Waar komt de term Wintervoorploegen eigenlijk vandaan? Die komt uit het verleden. 'Vroeger werd gras gescheurd zonder middelen, en dat gebeurde – de naam zegt het al – dan vaak middenin de winter', legt Giske  Warringa uit. Het idee om eerder te scheuren, komt voort uit het feit dat de programmadeelnemers in Drenthe hebben nagedacht over efficiënter gebruik van gewasbeschermingsmiddelen. Hierbij kwam ook het gebruik van glyfosaat op tafel en een eventueel verbod op dit gewasbeschermingsmiddel met bijbehorende twijfel over de goede vertering van de graszode wanneer deze in het voorjaar wordt vernietigd.

In de winter scheuren

Vandaar dat nu wordt teruggegrepen op de oude methode en ze op het praktijkbedrijf bij akkerbouwer Robin Bouwmeester al in januari gras hebben gescheurd. De proef is aangelegd in een aantal kleine stroken. Giske: 'Op zand mag gras momenteel pas vanaf 1 februari gescheurd worden, vanwege het risico op uitspoeling.

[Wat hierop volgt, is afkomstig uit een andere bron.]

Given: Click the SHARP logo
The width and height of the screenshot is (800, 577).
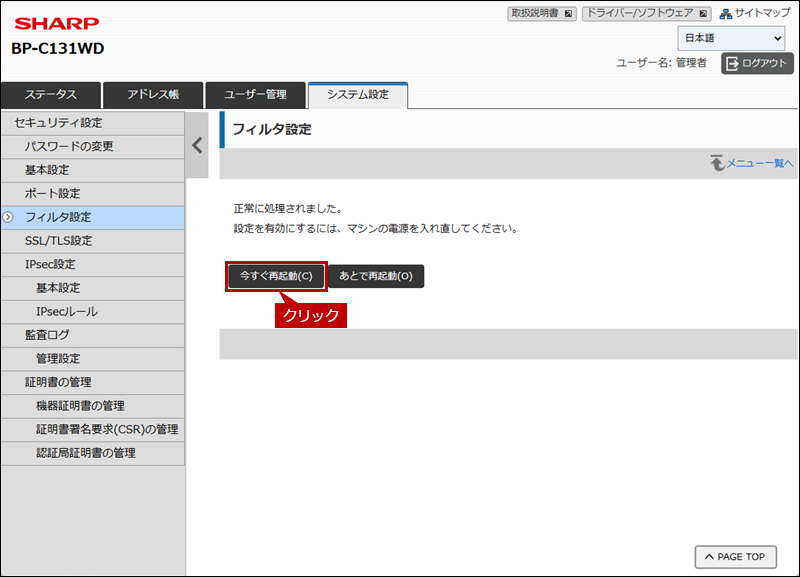Looking at the screenshot, I should [56, 23].
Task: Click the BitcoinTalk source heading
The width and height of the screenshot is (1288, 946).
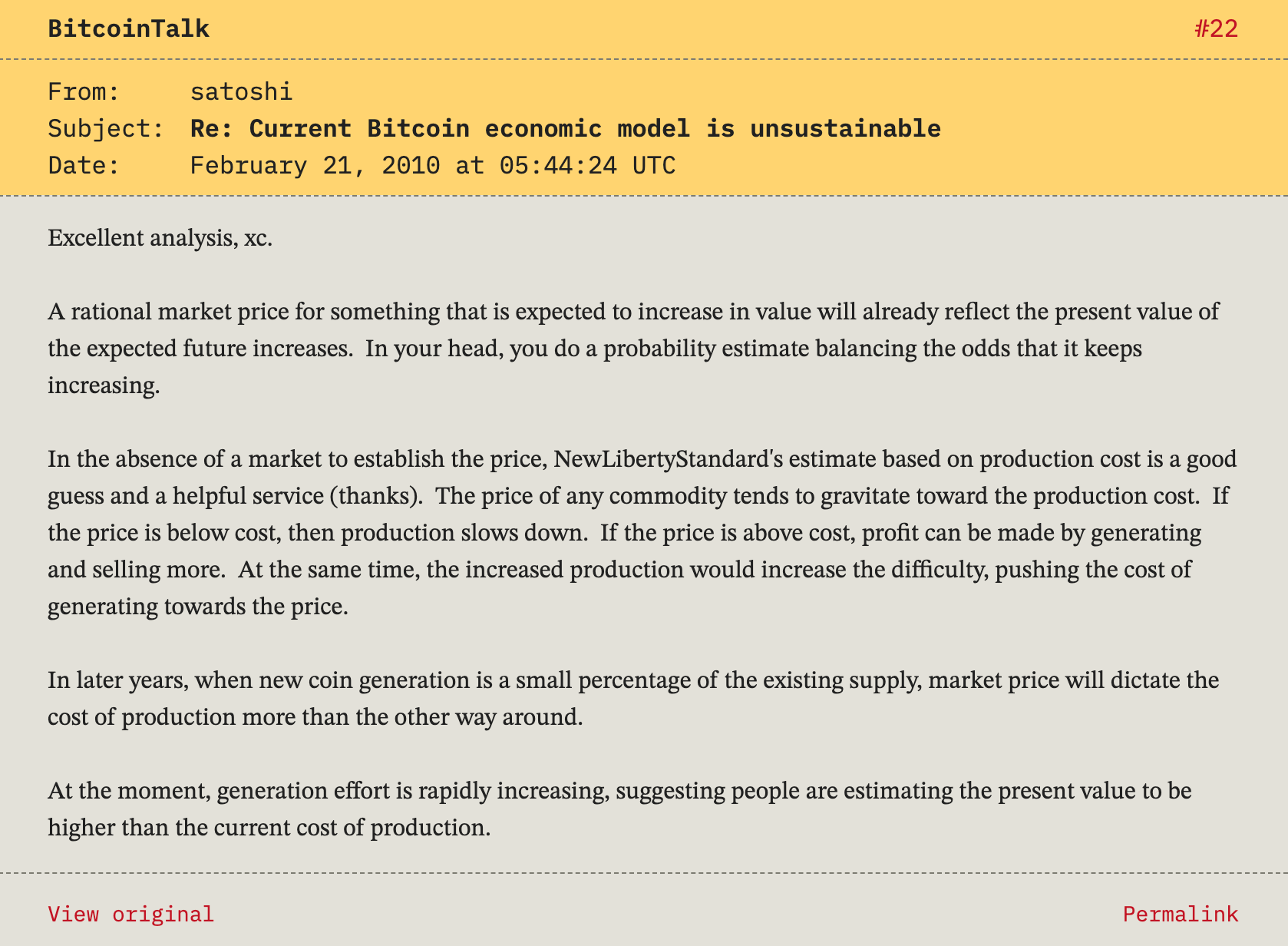Action: click(x=128, y=29)
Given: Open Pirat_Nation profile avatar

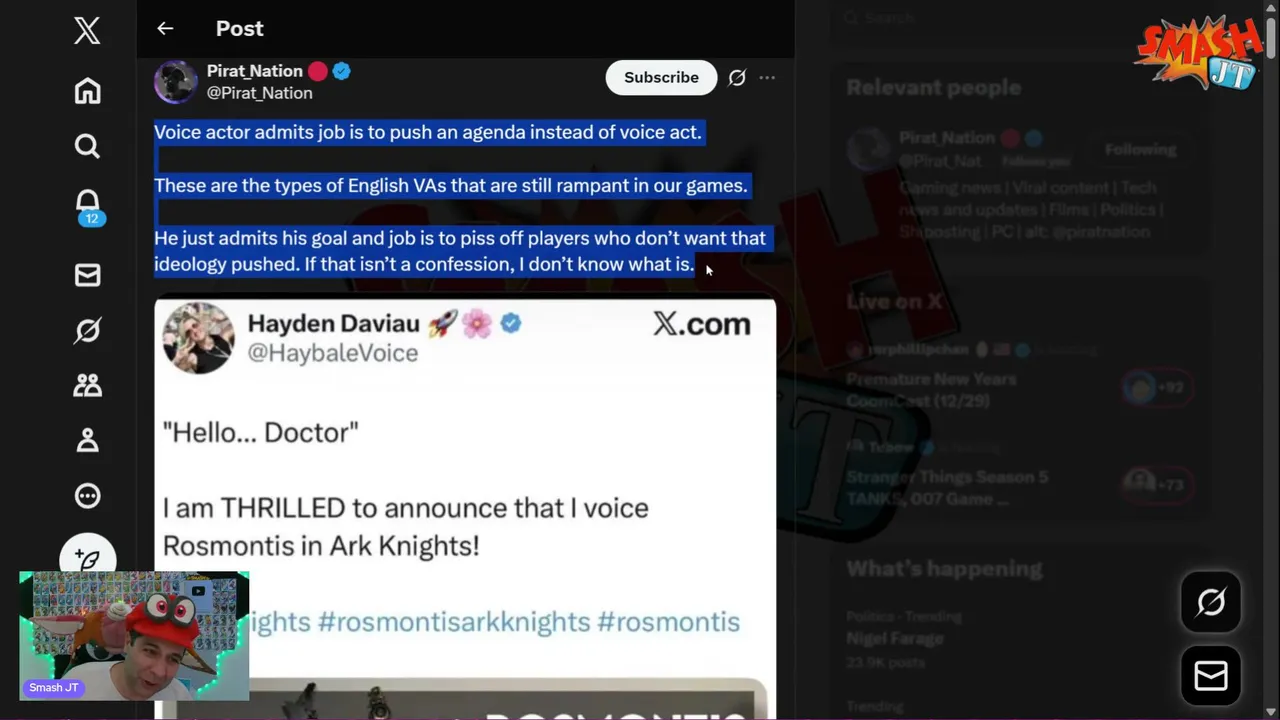Looking at the screenshot, I should (x=176, y=81).
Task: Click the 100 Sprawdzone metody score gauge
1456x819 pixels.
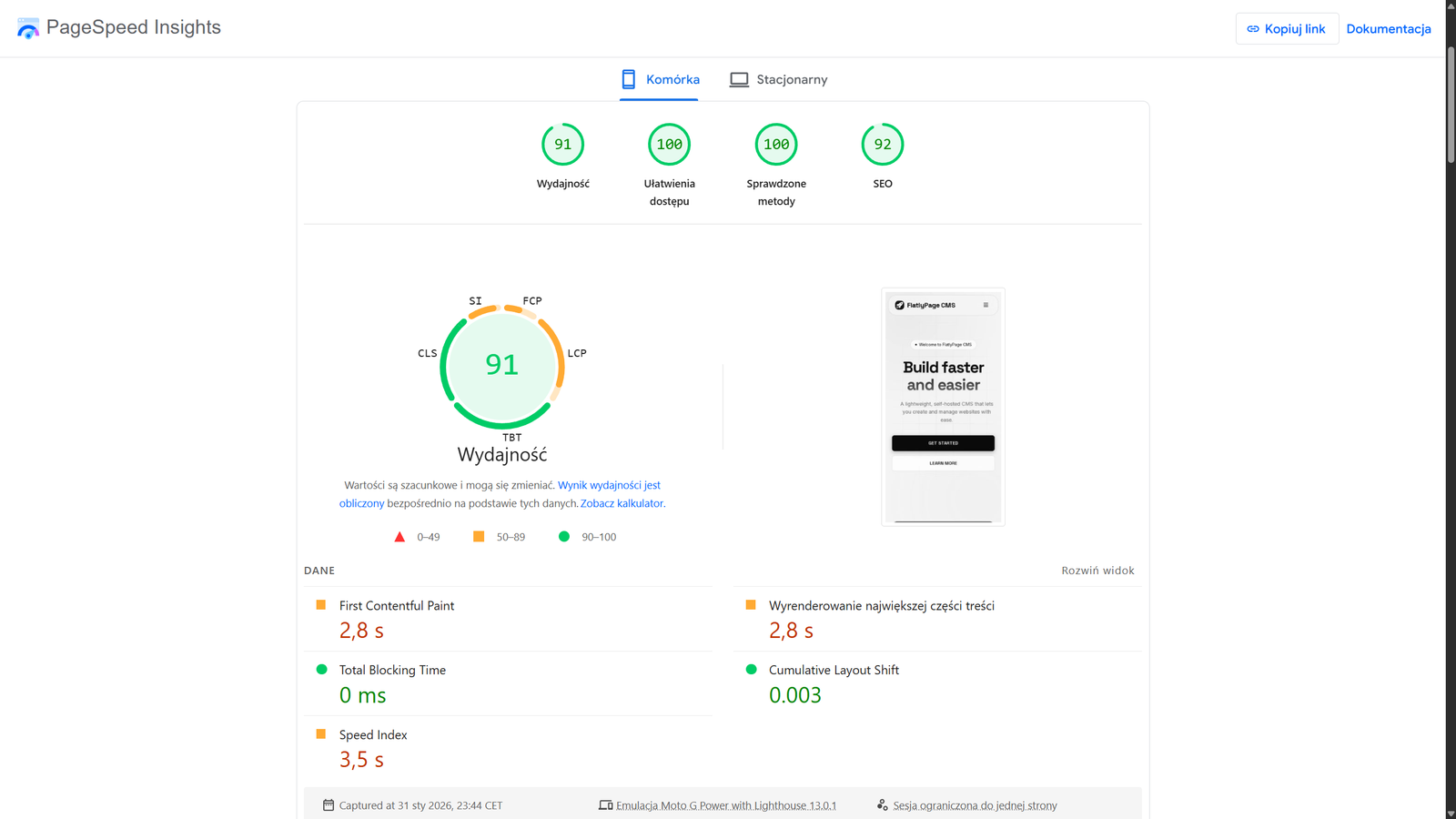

Daarom is voor deze proef een wettelijke vrijstelling aangevraagd.'

Drie vragen centraal

Samengevat staan bij de proef met het wintervoorploegen drie vragen centraal:

  • Nagaan of wintervoorploegen, zonder voorbehandeling met glyfosaat, bij graslandscheuren leidt tot een ander middelengebruik in de aardappelteelt;
  • Nagaan wanneer de stikstof vrij komt voor het volggewas en wat zodoende het effect is van wintervoorploegen op de nitraatuitspoeling bij tijdelijk grasland gevolgd door pootgoedteelt;
  • Nagaan of wintervoorploegen zonder gebruik van glyfosaat zorgt voor voldoende vernietiging van onkruiden (onder andere kweek) en een goede vertering van de graszode. Een goede vertering leidt tot minder verontreiniging van de aardappeloogst met grasresten.